EXERCISE MATERIALS START
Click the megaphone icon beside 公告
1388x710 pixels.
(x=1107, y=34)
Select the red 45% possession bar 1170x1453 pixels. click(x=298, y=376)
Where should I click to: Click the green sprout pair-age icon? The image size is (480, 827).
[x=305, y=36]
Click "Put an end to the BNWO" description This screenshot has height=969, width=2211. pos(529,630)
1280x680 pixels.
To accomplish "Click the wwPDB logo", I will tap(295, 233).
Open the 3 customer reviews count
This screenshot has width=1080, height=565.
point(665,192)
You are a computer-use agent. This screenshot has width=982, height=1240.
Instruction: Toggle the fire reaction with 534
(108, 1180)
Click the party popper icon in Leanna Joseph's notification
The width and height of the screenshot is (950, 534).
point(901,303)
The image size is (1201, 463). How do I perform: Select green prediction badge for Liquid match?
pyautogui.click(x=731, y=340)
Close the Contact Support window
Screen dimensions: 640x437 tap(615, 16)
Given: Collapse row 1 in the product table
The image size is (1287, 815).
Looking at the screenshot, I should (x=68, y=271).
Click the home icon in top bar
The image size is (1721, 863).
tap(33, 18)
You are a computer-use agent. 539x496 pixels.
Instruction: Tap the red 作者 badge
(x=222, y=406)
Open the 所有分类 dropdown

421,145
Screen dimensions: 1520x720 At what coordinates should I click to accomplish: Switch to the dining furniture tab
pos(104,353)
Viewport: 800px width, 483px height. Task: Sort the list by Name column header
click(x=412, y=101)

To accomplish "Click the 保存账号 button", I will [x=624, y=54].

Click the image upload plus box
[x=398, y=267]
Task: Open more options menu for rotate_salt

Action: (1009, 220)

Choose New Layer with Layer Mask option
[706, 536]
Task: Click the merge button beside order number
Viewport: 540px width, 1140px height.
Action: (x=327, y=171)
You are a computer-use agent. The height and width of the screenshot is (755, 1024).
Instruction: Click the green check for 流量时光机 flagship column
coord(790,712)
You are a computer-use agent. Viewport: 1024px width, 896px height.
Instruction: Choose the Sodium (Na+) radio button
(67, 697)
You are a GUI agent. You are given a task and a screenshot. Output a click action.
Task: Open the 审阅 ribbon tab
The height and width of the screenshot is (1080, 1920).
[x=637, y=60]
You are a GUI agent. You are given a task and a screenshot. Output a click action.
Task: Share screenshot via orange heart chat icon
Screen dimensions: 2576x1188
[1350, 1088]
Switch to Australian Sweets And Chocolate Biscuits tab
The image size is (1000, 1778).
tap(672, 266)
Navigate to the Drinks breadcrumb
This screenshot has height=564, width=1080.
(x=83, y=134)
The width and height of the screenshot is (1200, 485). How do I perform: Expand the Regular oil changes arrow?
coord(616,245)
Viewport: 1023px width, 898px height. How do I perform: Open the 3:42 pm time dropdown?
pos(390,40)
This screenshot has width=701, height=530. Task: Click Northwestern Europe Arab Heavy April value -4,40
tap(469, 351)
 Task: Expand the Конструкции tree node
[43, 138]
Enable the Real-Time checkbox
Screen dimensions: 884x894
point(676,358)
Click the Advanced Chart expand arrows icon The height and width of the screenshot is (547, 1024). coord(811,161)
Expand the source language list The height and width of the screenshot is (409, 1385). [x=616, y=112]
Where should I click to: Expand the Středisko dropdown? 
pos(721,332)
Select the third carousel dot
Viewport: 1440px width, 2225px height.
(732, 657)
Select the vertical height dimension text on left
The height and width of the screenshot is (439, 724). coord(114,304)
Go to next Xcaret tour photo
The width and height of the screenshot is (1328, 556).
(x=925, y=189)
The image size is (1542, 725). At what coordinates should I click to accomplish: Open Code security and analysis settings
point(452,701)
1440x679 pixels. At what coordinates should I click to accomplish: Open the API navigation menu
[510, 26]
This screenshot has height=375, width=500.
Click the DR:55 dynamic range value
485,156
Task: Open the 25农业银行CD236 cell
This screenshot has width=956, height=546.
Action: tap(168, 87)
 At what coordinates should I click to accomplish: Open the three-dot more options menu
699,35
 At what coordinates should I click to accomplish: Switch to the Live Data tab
EXERCISE MATERIALS END
Check every line of the records, and copy the ones that hold the word "agent".

SOLUTION FOR THIS TASK:
You are a computer-use agent. This screenshot has width=982, height=1240.
You are a computer-use agent. 539x496 pixels.
You are a computer-use agent. The height and width of the screenshot is (755, 1024).
You are a computer-use agent. Viewport: 1024px width, 896px height.
You are a GUI agent. You are given a task and a screenshot. Output a click action.
You are a GUI agent. You are given a task and a screenshot. Output a click action.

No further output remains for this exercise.